Lock-Free Programming

We pride ourselves in developing quality software solutions that operate reliably 24×7 on various operating system and hardware platforms. Nearly all of the applications we develop are multi-threaded and vary in complexity from moderate to complex. Most all of our custom solutions decompose a problem space into a multi-threaded application running under either an embedded RTOS distribution, embedded Linux, or a desktop operating system, with tasks of different relative priorities.

To avoid the issues illustrated by the Mars Pathfinder problem, we utilize lock-free programming and concurrency collections where ever possible to avoid common errors associated with resource locking in multi-threaded programming. By avoiding these multi-threaded issues, we can develop a reliable software product free of any unexpected and perhaps difficult to reproduce errant behaviors.

General Approach to Lock-Free Algorithms

Designing generalized lock-free algorithms is hard. Instead, lock free designs implement lock-free data structures. This can consist of lock-free buffers, lists, stacks, queues, maps, dequeues, etc. These data structures are often implemented in terms of simpler primitives such as “Multi-word Compare and Set’ (MCAS, CAS2, CASN).

We have written both a “lock-free” and “wait-free” collection to implement a simple queue data structure.  We also leverage open source lock-free implementations for higher level data collections such as lists, stacks, and maps.

Lock Free Programming Techniques

Atomic operations are ones which manipulate memory in a way that appears indivisible: No thread can observe the operation half-complete. On modern processors, lots of operations are already atomic. For example, aligned reads and writes of simple data types (such as volatile or atomic booleans) are usually atomic.

The key in lock-free programming is to use hardware-intrinsic atomic operations.  The locks themselves must use those atomic operations.  The difference between locked and lock-free programming is that a lock-free program can never be stalled entirely by any single thread. By contrast, if in a locking program one thread acquires a lock and then gets suspended indefinitely, the entire program is blocked and cannot make progress. By contrast, a lock-free program can make progress even if individual threads are suspended indefinitely.

The new C and C++ standards (C11 and C++11) have threads, and shared between threads are atomic data types and operations. An atomic operation gives guarantees for operations that run into race conditions between threads. Once a thread returns from such an operation, it can be sure that the operation is effected in its entirety.

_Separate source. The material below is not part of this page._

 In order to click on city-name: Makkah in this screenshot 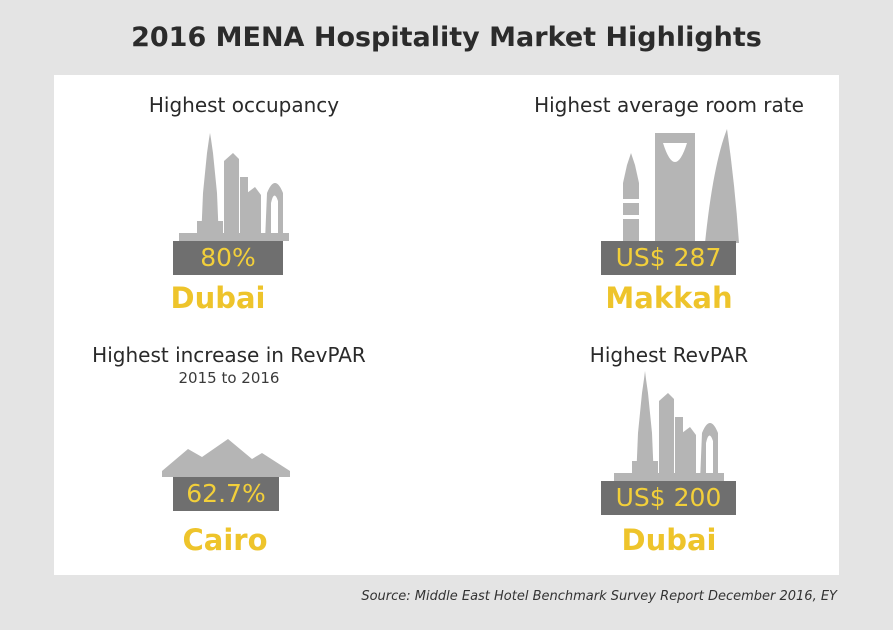, I will do `click(669, 298)`.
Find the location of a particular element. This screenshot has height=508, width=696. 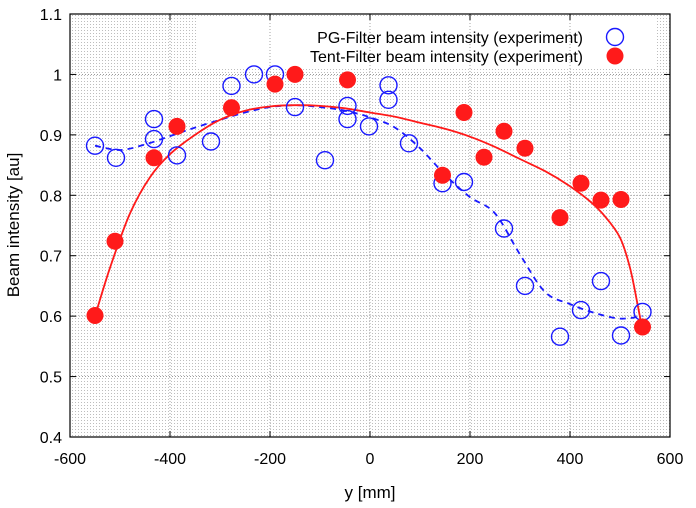

y-tick-label: 1.1 is located at coordinates (51, 16).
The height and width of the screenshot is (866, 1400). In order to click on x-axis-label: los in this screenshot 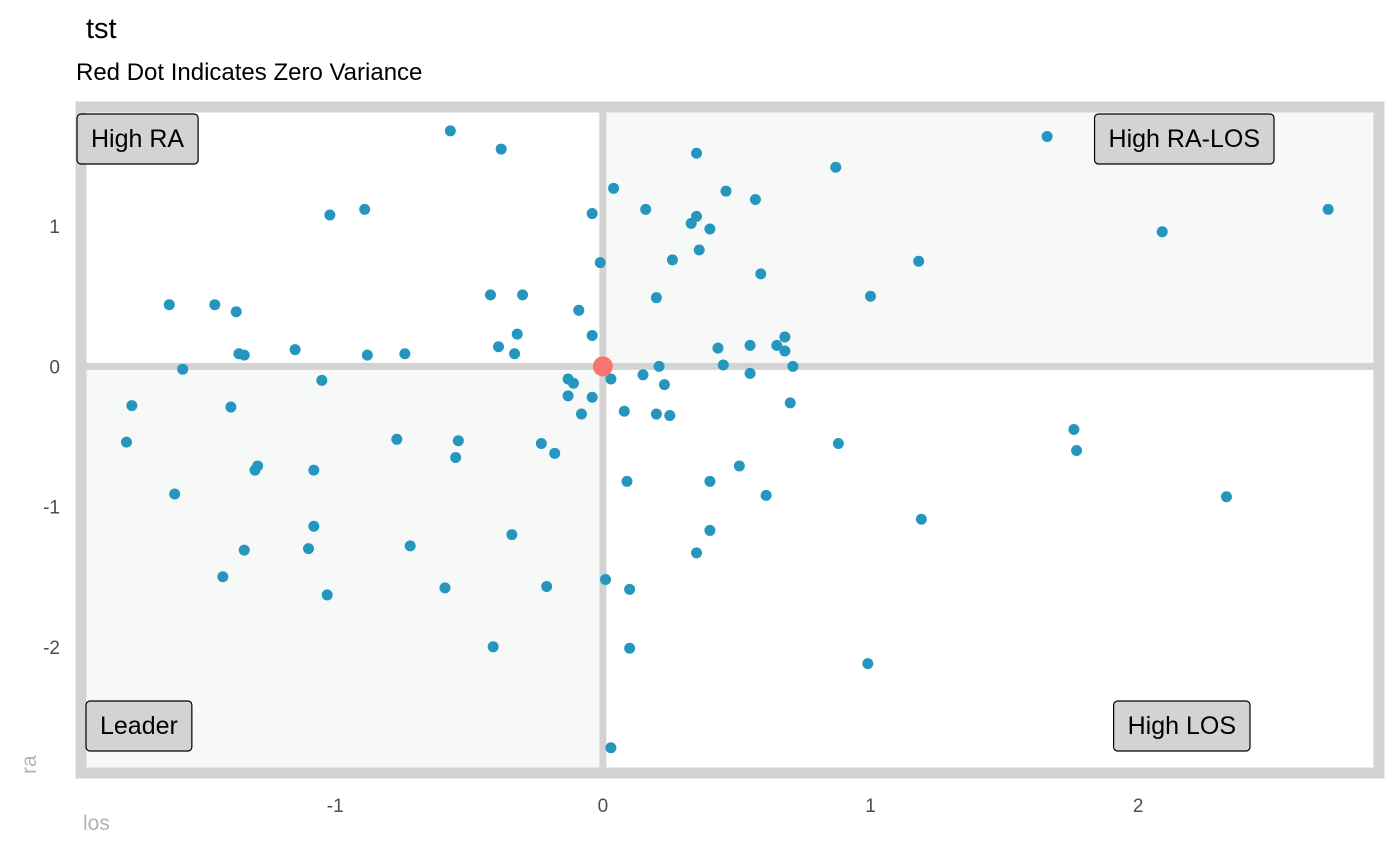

Typical processor support for such atomic operations exists on modern processors for compare and swap (CAS) or atomic increments.  Additionally to being atomic, data type can have the “lock-free” property. This should perhaps have been coined “stateless”, since this property implies that an operation on such a type will never leave the object in an intermediate state, even when it is interrupted by an interrupt handler or a read of another thread falls in the middle of an update. Several atomic types may (or may not) be lock-free, there are macros to test for that property. There is always one type that is guaranteed to be lock-free.

Solutions where lock-free is not possible

Hard real time applications should be designed such that priority inversion does not happen in the first place. For platforms where lock free implementations are not possible due to the platform CPU, we use priority inheritance mutexes to minimize the effects of priority inversions. This mechanism is designed to ensure the higher priority task is kept in the blocked state for the shortest time possible, and in so doing minimize the ‘priority inversion’ that has already occurred.